A HISTORIA DO NEGRO CUSTODIO IV

Quarta Parte - A Trapaça

Vosmice é testemunha de como minha fama de benzedor e curandeiro se espalhou rapidamente pela região a partir daquele dia e nesses anos todos fui procurado por muitas pessoas que até perdi a conta, nunca disse não a ninguém e em minha reza nunca falhei, ou curava ou já precavia os familiares do pior, sempre com a presença e orientação daquele homem, que se prostrava, ora nos pés, ora na cabeceira dos doentes e por todos este anos o velho companheiro, que depois de ter ajudado na travessia do rio troquei uma só palavra e depois do encontro naquela noite no vosso leito nunca mais me disse coisa alguma, pois praticamente me encontrava com ele somente nestes momentos, mas nunca me deixou só e mesmo nos casos mais corriqueiros lá estava ele, silencioso e com um discreto sorriso nos lábios.

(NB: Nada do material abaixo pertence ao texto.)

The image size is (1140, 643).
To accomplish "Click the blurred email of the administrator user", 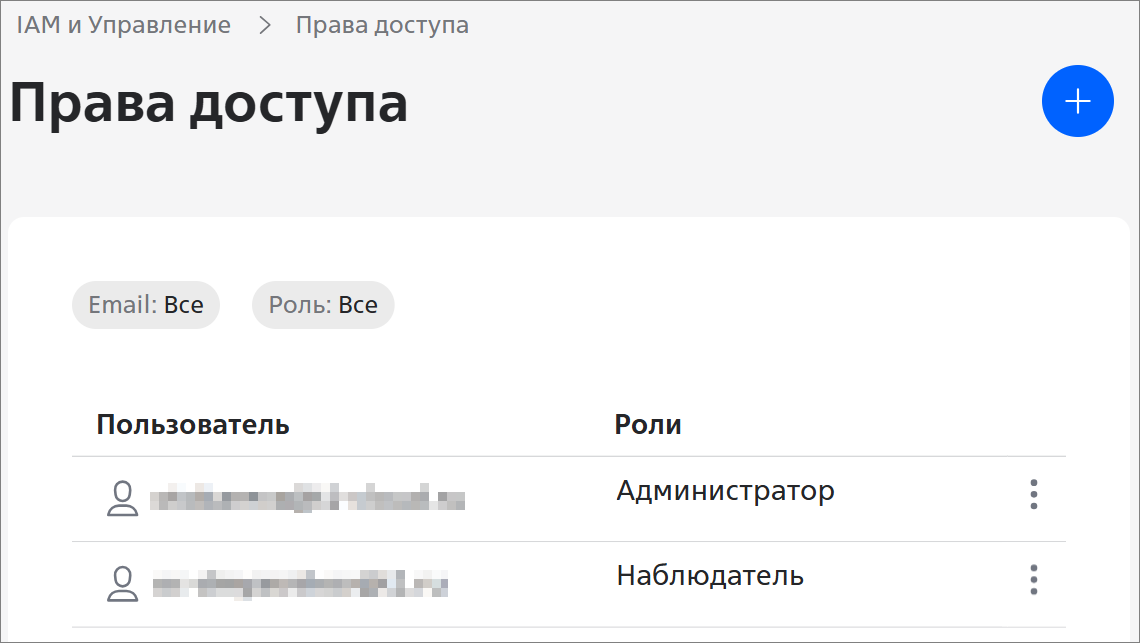I will pos(308,497).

Vosmice mais do que ninguém sabe que desde que ti curei passei a minha vida toda imbuído nesta gratificante missão de estar a serviço do povo do lugar, procurando sempre consolar as pessoas, pois esta é a vida nossa de cada dia e nunca cobrei um tostão de ninguém a exemplo de Nosso Senhor e Salvador Jesus Cristo.

Noites destas estava eu aqui em casa sossegado quando alguém bateu palmas lá fora, me chamou pelo nome:

— Negô Custódio, Negô Custódio.

Acordei num sobressalto com os cachorros latindo. A Voz repetiu:

— Ôôôôô ! Negô Custódio!

Levantei-me rapidamente e fui atender a pessoa, a noite estava fria e chuvosa e só alguém com sérios problemas estaria andando estas hora. Dito e feito, era o capataz de um fazendeiro distante daqui que pela urgência do caso, pedia a minha presença lá, o motivo me informou o mensageiro, era filha única do seu patrão que estava muito mal, prestes a morrer. Imediatamente arriei minha égua baia e rumamos para a tal fazenda, aonde chegamos por volta do meio dia.

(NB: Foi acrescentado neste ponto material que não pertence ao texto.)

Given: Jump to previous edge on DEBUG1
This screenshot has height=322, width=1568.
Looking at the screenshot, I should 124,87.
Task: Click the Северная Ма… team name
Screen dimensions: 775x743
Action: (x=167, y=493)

Os pais da menina estavam aflitos e vieram ao meu encontro, depositando toda confiança, como se o Deus em pessoa tivesse ali chegado e imediatamente me conduziu ao quarto da enferma. Fiquei inebriado com a beleza da jovem e não contive a emoção quando o velho amigo de tantas lutas se posicionou na cabeceira da cama, sinal evidente de que a morte era certa.

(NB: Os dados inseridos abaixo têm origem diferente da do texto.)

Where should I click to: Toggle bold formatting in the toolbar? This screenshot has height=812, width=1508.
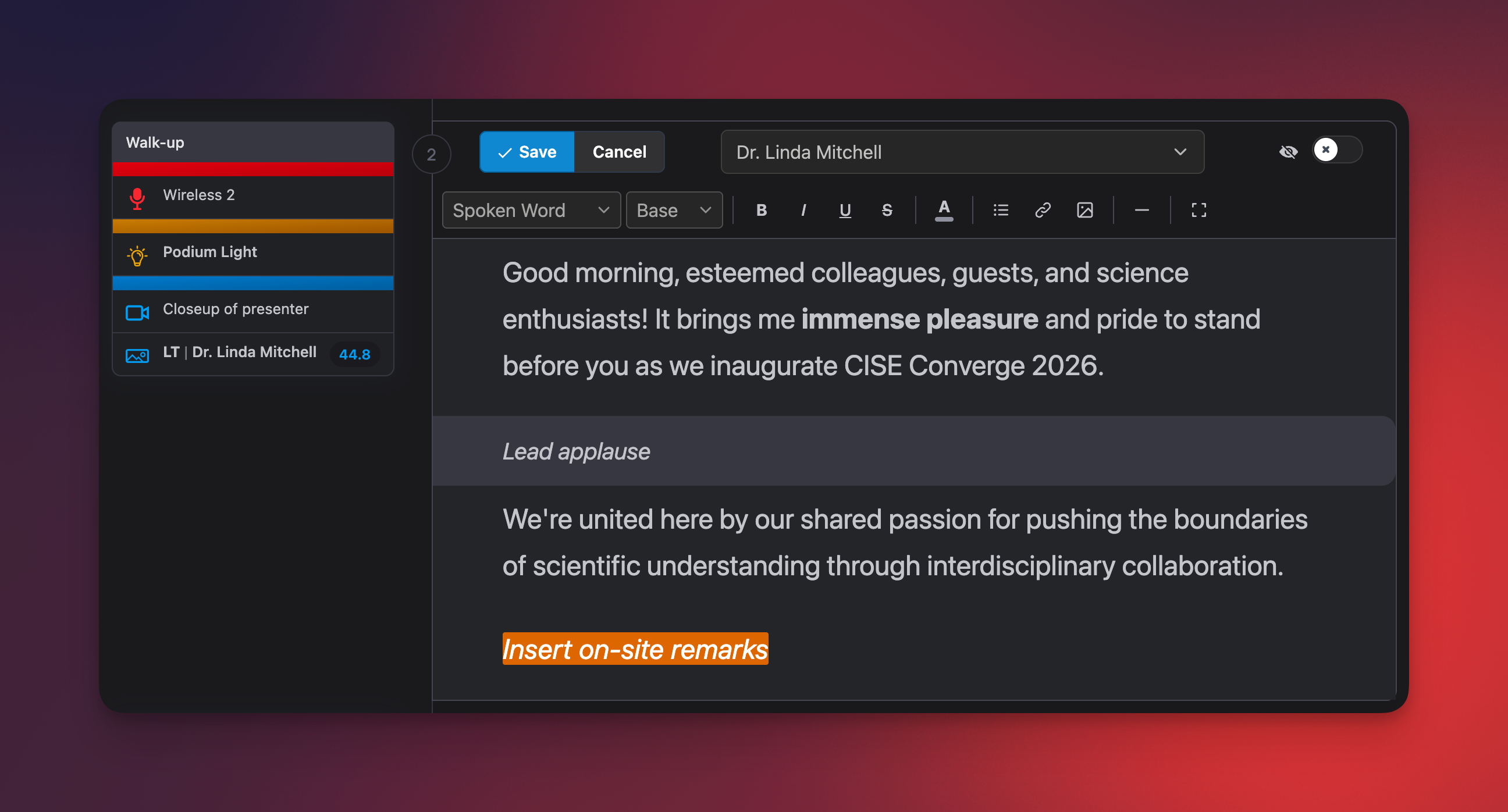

Diante do desespero dos pais e ante a beleza da jovem adolescente, não entendi aquela ação, pois a mim parecia que a menina ainda tinha muita vida pela frente. Matutando no que dizer aos pais diante da realidade e ao mesmo tempo, procurando uma forma de amenizar a situação me veio a brilhante inspiração de simplesmente mudar a posição da cama em relação ao quarto e de tal forma que o homem não ficasse na cabeceira da cama. Não pensei duas vezes, orientei o fazendeiro no que deveria ser feito, imediatamente as ordens foram repassadas aos empregados e o serviço foi realizado. Observei o velho amigo de tantas glorias que agora permanecia aos pés da cama da donzela e ali ficou inerte e como de costume sem dizer uma palavra sequer. Como o homem não mudou de posição nem esboçou qualquer manifestação contraria, sinal de que a minha atitude havia mudado a historia da jovem doente: a donzela seria curada.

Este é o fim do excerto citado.